Fuerza Regida received similar threats and warnings from CJNG-affiliated sources for similar reasons, leading to security concerns and an event cancellation also in the city of Tijuana.

===Bans and Censorship===
====In Mexico====
Recently, multiple Mexican states have implemented bans or restrictions on the performance of corridos that glorify organized crime, with 10 (out of 32) states in Mexico banning the music. These states include Baja California, Chihuahua, Guanajuato, Quintana Roo, Nayarit, Jalisco, Michoacán, Aguascalientes, Querétaro, and the Estado de México.

In Texcoco, State of Mexico, singer Luis R. Conriquez was prohibited from singing narcocorridos during the 2025 Feria del Caballo. His refusal to perform these songs led to violent backlash from the audience, who rioted and forced the band to flee the stage.

In their study of the Mexican government's attempts to ban narcocorridos, scholars César Jesús Burgos Dávila, David Moreno Candil, Helena Simonett argue that state "censorship of narcocorridos criminalizes artistic expressions as a preventive strategy to combat criminal activities related to drug trafficking" has not decreased the genre's appeal to fans on both sides of the border, but instead forced young artists to be more creative and subversive in their strategies to reach their audiences.

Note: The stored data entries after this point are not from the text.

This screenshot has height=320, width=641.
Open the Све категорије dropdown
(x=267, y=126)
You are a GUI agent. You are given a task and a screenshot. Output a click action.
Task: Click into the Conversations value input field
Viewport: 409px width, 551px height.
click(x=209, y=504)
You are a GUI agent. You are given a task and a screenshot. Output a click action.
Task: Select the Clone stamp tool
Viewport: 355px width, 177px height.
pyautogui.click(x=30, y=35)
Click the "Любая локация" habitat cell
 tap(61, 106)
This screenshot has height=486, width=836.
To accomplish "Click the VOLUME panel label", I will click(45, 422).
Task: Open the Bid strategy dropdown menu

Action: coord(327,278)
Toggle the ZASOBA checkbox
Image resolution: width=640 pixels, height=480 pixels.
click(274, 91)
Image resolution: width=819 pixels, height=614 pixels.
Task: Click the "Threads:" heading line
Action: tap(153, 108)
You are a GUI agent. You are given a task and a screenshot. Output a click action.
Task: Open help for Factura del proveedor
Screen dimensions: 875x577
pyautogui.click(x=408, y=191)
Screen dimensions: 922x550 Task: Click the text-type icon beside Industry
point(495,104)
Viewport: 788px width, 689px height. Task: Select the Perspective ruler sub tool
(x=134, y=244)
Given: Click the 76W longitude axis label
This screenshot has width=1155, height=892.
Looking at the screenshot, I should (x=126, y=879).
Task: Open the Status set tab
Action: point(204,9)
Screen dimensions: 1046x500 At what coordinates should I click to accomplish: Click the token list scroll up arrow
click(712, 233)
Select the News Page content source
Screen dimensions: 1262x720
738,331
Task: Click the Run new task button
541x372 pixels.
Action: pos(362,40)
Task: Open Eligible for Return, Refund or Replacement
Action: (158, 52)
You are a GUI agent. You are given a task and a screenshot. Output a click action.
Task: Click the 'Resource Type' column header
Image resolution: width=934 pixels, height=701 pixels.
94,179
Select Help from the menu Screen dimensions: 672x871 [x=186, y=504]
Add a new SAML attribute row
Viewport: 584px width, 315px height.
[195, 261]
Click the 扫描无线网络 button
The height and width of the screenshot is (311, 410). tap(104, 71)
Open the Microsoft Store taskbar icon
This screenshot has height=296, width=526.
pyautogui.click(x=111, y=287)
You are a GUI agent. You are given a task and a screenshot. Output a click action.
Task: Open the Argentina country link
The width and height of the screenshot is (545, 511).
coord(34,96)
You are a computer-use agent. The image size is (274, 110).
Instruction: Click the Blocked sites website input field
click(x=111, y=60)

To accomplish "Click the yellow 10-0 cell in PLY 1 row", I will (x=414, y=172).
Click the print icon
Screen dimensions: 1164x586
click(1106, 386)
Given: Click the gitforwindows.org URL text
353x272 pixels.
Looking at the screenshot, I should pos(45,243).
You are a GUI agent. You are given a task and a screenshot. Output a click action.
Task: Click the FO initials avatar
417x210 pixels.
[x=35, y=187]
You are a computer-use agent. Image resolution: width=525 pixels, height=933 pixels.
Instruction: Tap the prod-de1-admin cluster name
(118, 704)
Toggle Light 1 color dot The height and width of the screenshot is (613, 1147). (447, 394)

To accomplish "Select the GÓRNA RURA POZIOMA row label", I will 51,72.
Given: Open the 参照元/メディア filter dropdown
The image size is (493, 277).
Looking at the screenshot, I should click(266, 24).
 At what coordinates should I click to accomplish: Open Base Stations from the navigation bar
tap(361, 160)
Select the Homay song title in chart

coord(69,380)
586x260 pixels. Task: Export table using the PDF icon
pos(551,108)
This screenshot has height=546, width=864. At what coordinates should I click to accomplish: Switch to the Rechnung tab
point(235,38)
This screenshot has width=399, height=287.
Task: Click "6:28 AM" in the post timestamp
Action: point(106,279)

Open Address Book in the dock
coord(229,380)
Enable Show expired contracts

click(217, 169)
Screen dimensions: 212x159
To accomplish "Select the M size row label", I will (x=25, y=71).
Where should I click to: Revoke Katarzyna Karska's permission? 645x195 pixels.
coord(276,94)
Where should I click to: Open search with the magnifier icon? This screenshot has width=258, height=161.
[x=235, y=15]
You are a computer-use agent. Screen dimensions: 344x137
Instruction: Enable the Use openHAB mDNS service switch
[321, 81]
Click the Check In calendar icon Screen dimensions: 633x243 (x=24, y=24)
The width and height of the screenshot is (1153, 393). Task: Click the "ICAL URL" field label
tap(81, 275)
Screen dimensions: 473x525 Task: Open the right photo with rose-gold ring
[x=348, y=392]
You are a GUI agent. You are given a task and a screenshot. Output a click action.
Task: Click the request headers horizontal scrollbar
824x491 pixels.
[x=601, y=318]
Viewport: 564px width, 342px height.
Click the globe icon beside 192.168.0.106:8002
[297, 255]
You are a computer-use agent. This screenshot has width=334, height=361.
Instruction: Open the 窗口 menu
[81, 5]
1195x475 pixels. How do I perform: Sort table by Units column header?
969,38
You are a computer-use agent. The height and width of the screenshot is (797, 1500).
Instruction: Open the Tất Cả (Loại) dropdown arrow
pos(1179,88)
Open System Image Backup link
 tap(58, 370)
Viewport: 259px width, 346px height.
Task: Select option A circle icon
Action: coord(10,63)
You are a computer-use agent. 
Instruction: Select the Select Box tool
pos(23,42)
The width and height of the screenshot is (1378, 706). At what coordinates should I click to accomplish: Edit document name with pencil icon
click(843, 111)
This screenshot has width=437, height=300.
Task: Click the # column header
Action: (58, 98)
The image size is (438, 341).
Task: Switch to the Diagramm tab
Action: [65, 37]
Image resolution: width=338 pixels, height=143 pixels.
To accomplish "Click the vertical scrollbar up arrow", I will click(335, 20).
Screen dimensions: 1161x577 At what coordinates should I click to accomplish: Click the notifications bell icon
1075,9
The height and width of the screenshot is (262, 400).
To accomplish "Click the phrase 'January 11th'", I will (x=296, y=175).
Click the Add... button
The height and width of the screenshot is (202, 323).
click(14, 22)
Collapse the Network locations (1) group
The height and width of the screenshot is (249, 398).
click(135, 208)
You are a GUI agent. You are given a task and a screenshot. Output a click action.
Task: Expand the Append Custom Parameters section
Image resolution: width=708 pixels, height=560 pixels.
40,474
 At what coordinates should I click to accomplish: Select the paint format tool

====U.S. Visa Revocations====
After Mexican band Los Alegres del Barranco, a traditional narcocorridos group, projected an image of former CJNG leader Nemesio "El Mencho" Oseguera during a concert in Jalisco, the U.S. State Department revoked their visas in 2025. Deputy Secretary of State Christopher Landau condemned the act and announced that the United States would not welcome performers "who extol criminals and terrorists".

This move marked the beginning of a broader policy aimed at scrutinizing all artists associated with cartel-linked themes, including many corridos tumbados performers based in Mexico. Reports have since surfaced of increased visa denials and travel restrictions for Mexican artists whose lyrics or visuals could be interpreted as promoting or legitimizing criminal elements.

====Other International Bans====
In Chile, artists such as Peso Pluma have faced mounting pressure from politicians seeking to ban performances that glorify cartel culture—pressure that ultimately led to his withdrawal from the 2024 Viña del Mar International Song Festival.